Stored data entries

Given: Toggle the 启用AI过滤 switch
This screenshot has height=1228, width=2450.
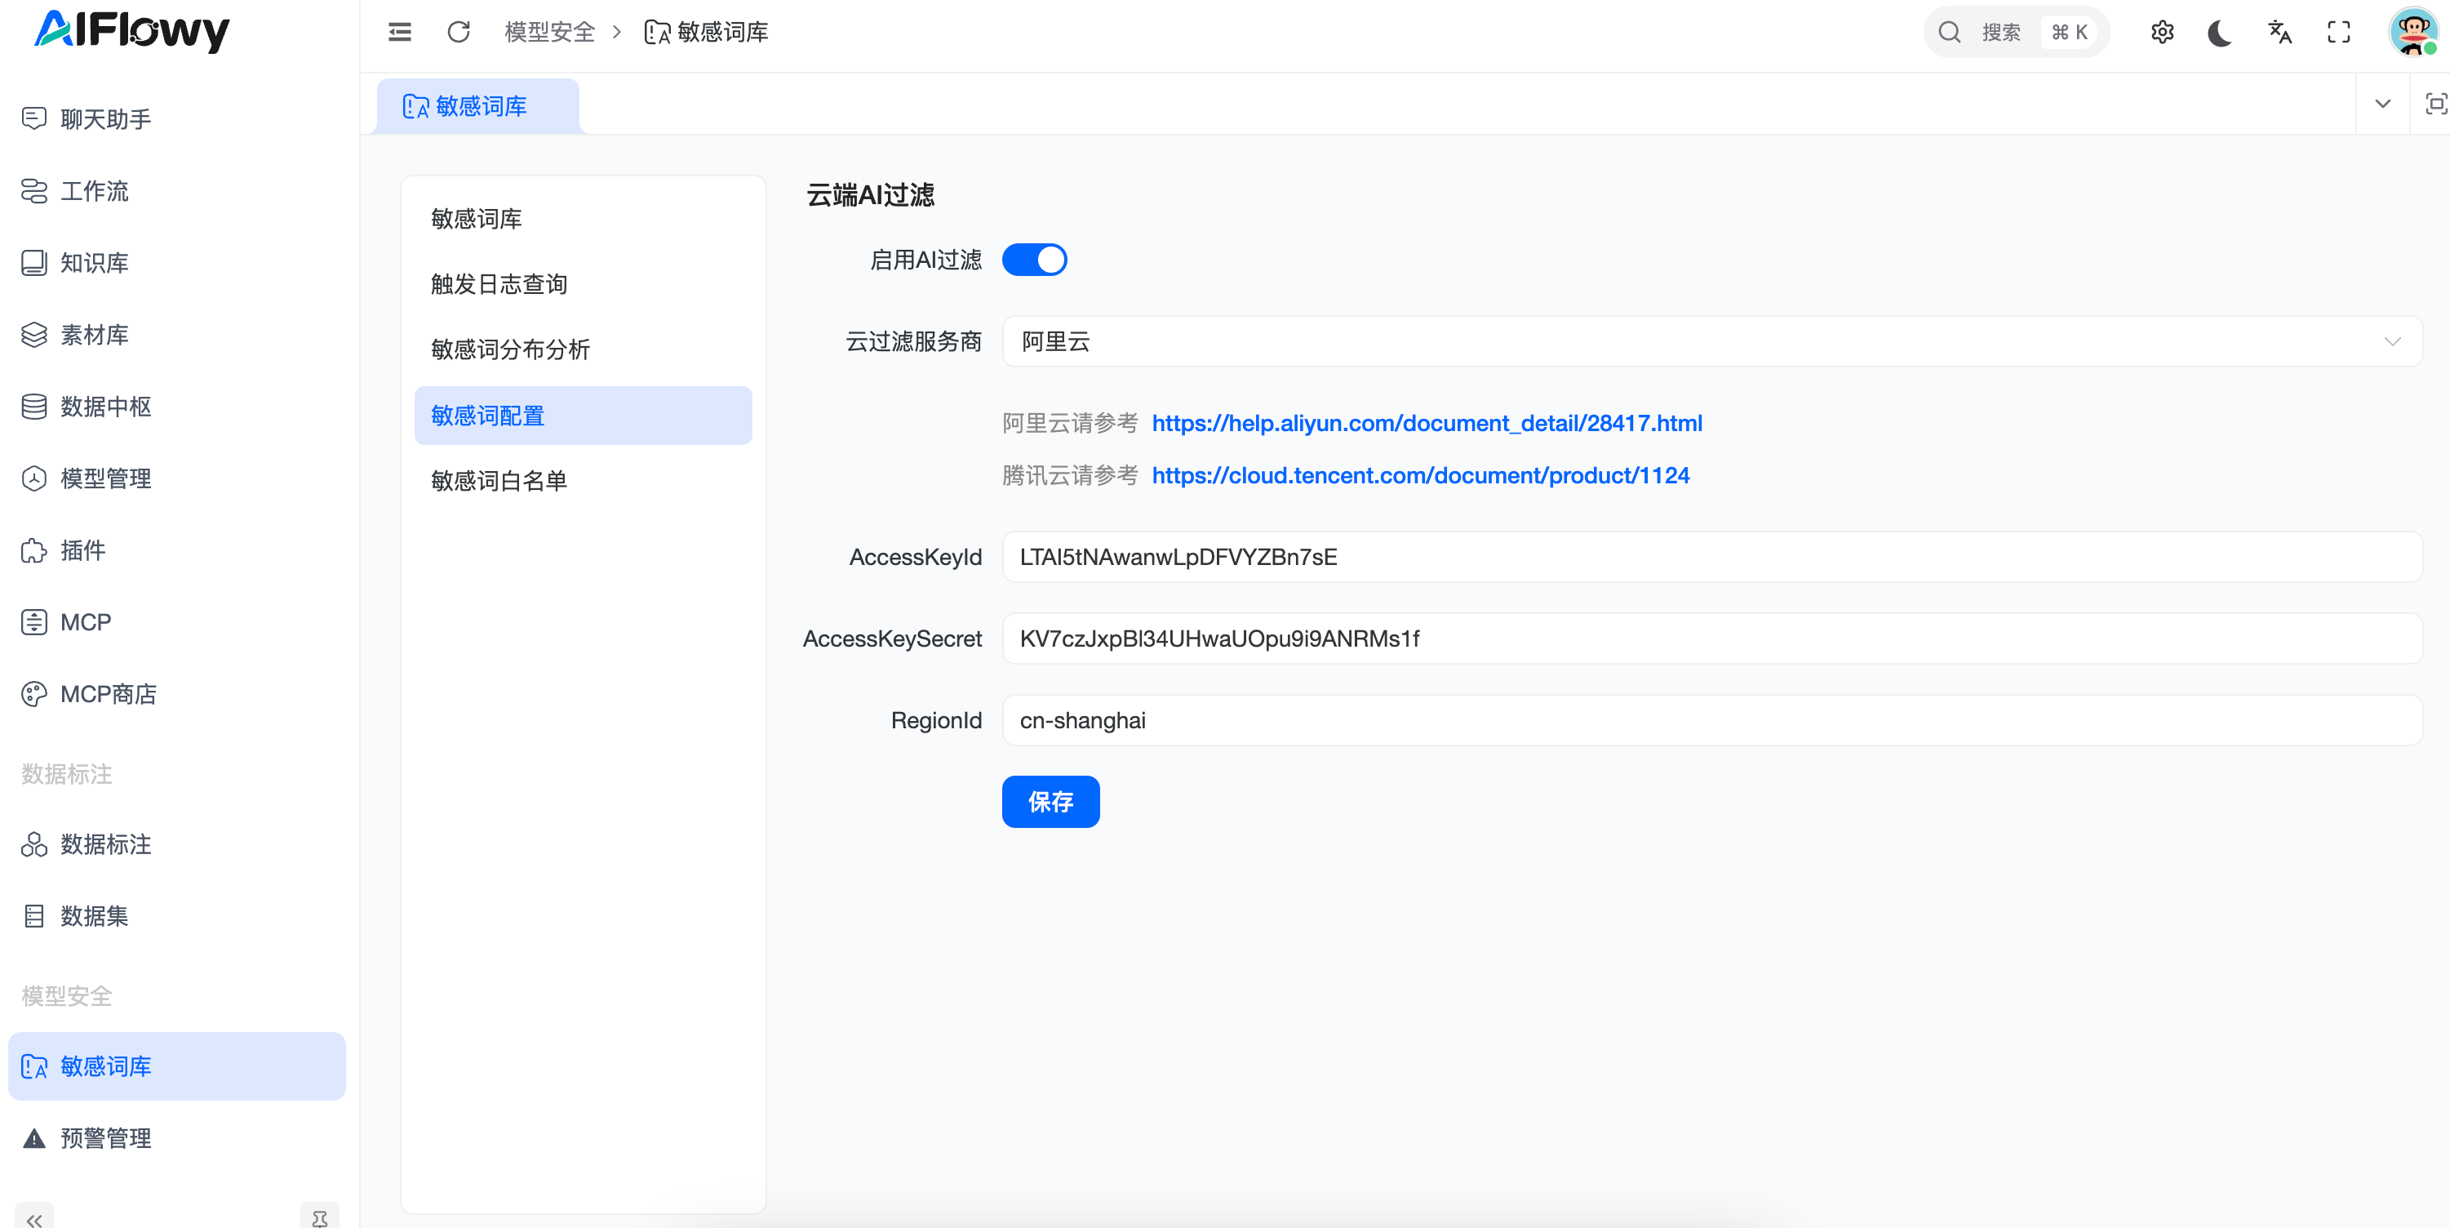Looking at the screenshot, I should pyautogui.click(x=1034, y=260).
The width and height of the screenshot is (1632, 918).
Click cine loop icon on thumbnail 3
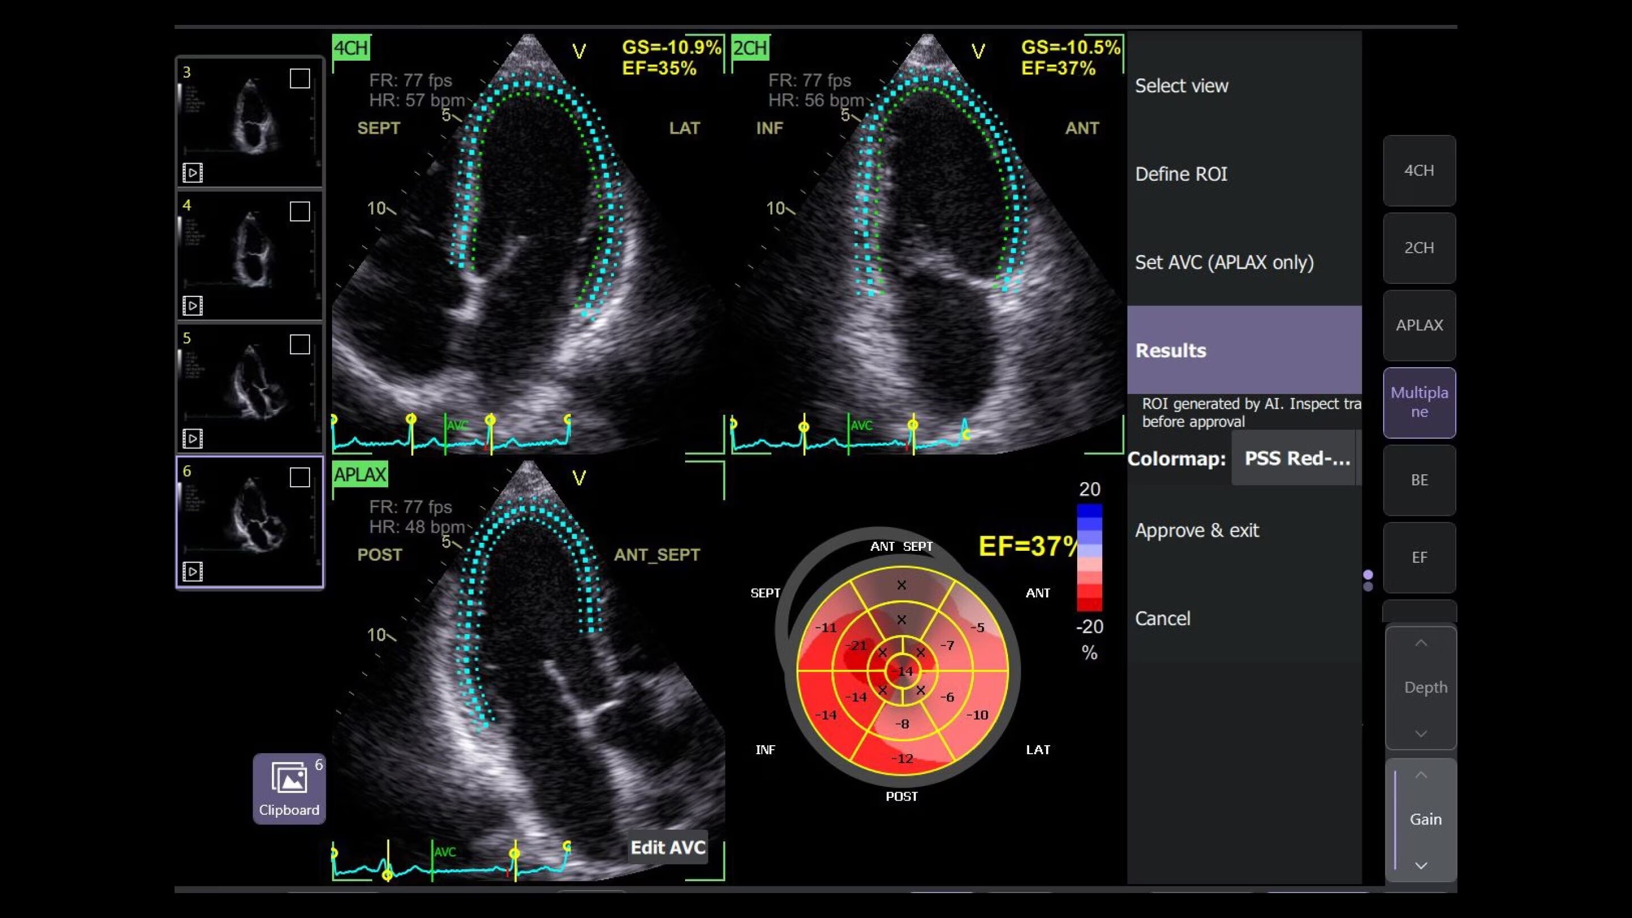193,172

[Exercise requirements] The records above must be retyped exactly. Please omit the pictures.

[Response to this task]
Given: Toggle the 启用AI过滤 switch
This screenshot has height=1228, width=2450.
Looking at the screenshot, I should pyautogui.click(x=1034, y=260).
The width and height of the screenshot is (1632, 918).
Click cine loop icon on thumbnail 3
193,172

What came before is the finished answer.